▸ PASSAGE PROVIDED:
━━━━━━━━━━━━━━━━━━━━

At the end of a long day, there’s often nothing more satisfying than sitting down to have a drink with a few friends. It’s a way to kick off some steam, to talk through the things that have been rattling around your mind, a moment to breathe and just be in the world.
Drinking culture has long existed around the globe, with different civilizations all developing versions of beer and wine, in many cases, elevating these beverages to to the level of a sacrament.
Yet it’s true that excessive drinking is clearly unhealthy, and researchers have even questioned whether the claims for health benefits associated with moderate alcohol consumption are overstated. But some form of drinking, especially in a social or celebratory sense, seems to be an intrinsic part of human culture.
So why do we create these rituals around alcohol if it isn’t so good for us in the first place?
If you ask Patrick McGovern, Scientific Director of the Biomolecular Archaeology Project for Cuisine, Fermented Beverages, and Health at the University of Pennsylvania Museum, the answer is simple. “We were born to drink,” McGovern recently told National Geographic, in a brief but fascinating interview examining the human connection with alcohol.
Humans have always been drawn towards fermented fluids, according to this theory. They’re packed with calories — vital energy — and at many times in history they have been safer to drink than potentially contaminated water. Plus, of course, they have that inebriating effect that takes us to a different plane.

━━━━━━━━━━━━━━━━━━━━

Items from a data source

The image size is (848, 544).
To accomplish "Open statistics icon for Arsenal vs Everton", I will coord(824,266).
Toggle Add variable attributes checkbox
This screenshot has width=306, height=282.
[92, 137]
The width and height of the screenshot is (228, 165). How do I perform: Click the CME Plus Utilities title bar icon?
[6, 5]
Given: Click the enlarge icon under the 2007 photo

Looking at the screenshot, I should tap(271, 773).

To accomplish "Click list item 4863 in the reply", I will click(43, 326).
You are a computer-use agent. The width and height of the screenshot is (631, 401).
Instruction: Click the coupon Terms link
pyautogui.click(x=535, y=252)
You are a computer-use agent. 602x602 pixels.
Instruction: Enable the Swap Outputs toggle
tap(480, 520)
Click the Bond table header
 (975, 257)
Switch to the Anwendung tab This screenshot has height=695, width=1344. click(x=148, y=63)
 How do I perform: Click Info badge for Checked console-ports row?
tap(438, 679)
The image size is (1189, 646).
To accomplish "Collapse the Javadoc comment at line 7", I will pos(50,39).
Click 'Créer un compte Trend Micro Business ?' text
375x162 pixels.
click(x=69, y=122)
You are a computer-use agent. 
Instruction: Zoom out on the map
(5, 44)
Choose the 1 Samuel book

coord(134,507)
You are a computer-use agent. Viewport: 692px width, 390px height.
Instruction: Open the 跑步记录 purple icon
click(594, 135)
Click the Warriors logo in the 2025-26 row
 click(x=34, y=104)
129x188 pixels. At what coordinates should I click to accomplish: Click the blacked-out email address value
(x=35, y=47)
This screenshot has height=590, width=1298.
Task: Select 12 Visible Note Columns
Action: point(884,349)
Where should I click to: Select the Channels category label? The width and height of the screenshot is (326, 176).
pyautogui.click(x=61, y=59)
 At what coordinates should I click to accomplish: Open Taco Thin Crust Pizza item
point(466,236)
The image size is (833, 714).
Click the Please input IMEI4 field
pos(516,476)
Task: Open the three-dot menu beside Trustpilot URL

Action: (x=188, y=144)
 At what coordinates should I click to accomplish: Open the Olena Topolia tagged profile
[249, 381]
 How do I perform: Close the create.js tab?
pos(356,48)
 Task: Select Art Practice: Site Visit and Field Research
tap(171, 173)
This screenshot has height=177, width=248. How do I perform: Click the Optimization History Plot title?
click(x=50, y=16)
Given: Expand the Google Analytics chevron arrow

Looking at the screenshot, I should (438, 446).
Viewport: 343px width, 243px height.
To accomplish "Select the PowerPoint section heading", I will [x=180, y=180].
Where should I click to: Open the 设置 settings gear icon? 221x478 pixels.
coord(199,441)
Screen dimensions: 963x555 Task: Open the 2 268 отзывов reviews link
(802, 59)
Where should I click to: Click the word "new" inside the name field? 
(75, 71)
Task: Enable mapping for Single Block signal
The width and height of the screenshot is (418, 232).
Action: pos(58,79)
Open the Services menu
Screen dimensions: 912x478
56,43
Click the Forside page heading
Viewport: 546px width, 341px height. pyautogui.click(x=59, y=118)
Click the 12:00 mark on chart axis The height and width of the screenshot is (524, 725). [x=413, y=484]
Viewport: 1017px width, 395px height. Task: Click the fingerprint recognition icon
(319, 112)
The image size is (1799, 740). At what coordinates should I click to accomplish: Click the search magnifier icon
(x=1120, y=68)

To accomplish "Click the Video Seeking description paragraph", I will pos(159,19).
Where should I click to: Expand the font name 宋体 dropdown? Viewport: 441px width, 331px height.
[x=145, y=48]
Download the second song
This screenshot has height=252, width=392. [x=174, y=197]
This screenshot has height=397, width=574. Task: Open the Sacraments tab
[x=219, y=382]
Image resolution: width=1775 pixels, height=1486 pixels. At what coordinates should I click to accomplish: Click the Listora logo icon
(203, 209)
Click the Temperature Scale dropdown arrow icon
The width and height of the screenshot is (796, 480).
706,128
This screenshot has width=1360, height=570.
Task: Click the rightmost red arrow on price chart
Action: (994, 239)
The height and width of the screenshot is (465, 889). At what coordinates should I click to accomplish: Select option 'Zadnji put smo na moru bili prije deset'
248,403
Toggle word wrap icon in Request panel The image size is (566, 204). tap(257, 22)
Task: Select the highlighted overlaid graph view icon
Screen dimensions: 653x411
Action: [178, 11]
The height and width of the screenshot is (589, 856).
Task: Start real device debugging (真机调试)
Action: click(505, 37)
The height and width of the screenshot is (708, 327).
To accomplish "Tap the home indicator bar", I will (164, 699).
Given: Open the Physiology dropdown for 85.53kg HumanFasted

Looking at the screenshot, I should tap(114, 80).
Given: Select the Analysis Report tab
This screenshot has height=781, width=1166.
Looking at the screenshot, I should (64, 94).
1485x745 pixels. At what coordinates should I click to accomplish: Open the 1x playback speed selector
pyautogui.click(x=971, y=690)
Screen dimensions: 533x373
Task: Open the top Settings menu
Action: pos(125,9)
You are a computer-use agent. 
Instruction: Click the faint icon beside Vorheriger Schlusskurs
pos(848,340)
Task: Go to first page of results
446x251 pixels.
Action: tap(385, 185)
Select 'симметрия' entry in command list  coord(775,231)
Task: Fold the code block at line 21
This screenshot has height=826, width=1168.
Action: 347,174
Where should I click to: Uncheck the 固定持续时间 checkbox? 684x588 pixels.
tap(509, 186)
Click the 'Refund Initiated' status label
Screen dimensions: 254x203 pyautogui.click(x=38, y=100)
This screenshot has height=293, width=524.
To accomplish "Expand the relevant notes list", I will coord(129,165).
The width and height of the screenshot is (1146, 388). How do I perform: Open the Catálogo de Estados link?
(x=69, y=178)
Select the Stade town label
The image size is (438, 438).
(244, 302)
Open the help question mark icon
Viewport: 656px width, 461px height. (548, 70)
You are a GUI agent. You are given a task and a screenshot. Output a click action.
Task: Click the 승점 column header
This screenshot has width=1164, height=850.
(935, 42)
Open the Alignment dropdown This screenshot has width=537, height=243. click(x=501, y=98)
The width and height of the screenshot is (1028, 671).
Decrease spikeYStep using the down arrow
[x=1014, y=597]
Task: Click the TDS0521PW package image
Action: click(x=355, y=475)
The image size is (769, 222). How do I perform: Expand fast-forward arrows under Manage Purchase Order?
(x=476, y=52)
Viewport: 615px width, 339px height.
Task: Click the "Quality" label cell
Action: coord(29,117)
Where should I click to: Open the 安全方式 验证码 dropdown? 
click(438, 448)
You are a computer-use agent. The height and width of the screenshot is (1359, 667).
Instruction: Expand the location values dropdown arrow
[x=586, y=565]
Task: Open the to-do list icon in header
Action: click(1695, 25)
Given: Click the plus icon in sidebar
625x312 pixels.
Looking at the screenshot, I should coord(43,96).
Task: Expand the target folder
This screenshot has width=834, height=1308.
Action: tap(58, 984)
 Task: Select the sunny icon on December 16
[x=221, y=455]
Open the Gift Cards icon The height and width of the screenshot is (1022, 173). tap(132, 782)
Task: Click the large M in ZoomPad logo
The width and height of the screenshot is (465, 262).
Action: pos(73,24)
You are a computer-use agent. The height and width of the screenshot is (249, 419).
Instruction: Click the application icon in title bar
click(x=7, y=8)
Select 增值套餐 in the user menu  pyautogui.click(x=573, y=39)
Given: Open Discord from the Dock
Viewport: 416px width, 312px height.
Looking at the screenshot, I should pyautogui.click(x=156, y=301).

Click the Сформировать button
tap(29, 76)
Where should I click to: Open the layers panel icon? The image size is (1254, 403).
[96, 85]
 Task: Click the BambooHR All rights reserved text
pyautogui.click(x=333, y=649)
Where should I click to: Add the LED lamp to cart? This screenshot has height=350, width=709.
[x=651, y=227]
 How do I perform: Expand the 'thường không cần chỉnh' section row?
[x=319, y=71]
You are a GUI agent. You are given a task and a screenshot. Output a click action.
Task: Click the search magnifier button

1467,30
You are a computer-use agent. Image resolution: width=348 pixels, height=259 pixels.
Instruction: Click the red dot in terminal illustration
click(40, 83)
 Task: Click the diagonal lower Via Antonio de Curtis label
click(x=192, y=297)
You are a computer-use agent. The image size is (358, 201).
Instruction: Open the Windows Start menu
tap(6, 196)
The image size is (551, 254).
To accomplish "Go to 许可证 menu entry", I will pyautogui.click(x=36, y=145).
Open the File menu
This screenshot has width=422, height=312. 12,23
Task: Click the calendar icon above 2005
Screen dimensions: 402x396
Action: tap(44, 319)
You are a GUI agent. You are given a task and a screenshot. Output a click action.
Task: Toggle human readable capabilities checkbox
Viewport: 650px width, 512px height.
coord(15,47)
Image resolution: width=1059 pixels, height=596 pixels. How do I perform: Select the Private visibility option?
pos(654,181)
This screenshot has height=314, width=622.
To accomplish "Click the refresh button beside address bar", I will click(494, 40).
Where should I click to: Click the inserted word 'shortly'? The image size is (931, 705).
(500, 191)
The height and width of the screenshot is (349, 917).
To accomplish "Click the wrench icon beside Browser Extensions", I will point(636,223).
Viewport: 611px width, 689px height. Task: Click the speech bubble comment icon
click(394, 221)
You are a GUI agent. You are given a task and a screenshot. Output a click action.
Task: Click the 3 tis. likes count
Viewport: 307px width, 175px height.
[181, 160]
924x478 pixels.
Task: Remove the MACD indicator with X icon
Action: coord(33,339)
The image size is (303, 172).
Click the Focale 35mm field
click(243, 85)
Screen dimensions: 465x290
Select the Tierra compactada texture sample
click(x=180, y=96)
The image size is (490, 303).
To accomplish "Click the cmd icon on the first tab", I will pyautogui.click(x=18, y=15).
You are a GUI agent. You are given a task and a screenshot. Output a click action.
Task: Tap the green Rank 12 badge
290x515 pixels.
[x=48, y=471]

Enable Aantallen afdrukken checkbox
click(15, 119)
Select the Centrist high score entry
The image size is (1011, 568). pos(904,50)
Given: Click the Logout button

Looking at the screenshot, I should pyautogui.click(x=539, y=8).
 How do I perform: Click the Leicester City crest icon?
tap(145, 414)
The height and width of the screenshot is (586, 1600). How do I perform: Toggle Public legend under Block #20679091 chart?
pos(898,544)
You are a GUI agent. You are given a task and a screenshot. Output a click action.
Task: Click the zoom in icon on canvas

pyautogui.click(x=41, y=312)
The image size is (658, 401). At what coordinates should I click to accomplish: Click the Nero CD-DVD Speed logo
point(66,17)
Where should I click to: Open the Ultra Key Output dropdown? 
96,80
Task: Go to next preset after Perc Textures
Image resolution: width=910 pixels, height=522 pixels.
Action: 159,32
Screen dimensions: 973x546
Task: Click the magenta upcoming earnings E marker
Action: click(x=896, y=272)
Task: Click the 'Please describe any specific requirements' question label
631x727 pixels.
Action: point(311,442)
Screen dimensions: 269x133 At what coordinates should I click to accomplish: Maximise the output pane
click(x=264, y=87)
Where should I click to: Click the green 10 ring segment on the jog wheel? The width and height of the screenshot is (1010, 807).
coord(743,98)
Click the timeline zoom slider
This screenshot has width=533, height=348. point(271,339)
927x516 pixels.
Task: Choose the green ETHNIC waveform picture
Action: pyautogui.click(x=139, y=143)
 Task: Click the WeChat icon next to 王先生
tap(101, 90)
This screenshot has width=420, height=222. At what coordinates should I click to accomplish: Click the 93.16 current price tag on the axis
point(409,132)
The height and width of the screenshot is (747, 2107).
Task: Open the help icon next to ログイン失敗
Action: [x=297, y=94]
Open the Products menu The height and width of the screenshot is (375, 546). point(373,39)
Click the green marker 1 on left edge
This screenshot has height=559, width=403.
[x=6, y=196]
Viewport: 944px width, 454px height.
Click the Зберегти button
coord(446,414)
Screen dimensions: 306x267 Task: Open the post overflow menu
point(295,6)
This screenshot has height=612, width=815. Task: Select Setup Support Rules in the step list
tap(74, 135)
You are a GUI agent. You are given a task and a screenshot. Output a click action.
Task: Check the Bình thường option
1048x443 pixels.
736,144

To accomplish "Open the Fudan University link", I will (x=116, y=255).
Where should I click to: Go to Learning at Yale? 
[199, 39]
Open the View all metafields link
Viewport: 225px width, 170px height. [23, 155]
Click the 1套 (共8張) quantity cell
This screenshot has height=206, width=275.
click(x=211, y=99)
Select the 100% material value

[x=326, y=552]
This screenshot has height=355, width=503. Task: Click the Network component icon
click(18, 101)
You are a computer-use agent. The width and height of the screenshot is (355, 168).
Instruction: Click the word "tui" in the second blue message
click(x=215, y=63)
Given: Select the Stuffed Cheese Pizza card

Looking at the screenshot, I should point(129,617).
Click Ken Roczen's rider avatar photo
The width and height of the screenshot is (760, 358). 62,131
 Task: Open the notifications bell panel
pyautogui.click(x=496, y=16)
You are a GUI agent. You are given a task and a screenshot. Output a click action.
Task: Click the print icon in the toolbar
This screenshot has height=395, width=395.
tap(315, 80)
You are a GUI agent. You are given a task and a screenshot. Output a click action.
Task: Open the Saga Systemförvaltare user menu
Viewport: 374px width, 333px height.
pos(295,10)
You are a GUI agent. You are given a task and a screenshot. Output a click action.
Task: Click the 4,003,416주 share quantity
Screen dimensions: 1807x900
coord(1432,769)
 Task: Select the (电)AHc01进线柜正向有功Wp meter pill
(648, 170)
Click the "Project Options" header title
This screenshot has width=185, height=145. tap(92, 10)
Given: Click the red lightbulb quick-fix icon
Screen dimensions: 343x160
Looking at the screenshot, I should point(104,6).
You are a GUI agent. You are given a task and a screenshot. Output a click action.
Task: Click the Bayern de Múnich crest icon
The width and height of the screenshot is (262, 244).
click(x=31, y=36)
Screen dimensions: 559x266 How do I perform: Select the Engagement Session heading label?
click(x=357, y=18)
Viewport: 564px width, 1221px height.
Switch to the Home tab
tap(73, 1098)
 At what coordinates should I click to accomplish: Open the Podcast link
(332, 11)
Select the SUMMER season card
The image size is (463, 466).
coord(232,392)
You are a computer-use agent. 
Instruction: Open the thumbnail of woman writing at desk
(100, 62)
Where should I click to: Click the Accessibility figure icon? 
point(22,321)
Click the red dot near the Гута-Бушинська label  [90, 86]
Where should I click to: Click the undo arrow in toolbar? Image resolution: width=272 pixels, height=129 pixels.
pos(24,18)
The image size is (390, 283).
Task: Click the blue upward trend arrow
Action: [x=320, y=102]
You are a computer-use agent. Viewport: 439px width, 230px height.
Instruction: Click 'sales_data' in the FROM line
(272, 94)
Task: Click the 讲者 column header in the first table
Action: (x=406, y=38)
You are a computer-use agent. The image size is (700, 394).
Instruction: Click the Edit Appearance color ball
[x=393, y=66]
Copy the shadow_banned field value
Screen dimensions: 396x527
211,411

━━━━━━━━━━━━━━━━━━━━

▸ WHAT IS REQUIRED: In one to three sentences, explain why, according to the passage on drinking culture, humans have always been drawn toward fermented fluids.

▸ RESPONSE AREA: Fermented fluids are packed with calories, which supply vital energy, and at many times in history they have been safer to drink than potentially contaminated water. They also have an inebriating effect that takes people to a different plane.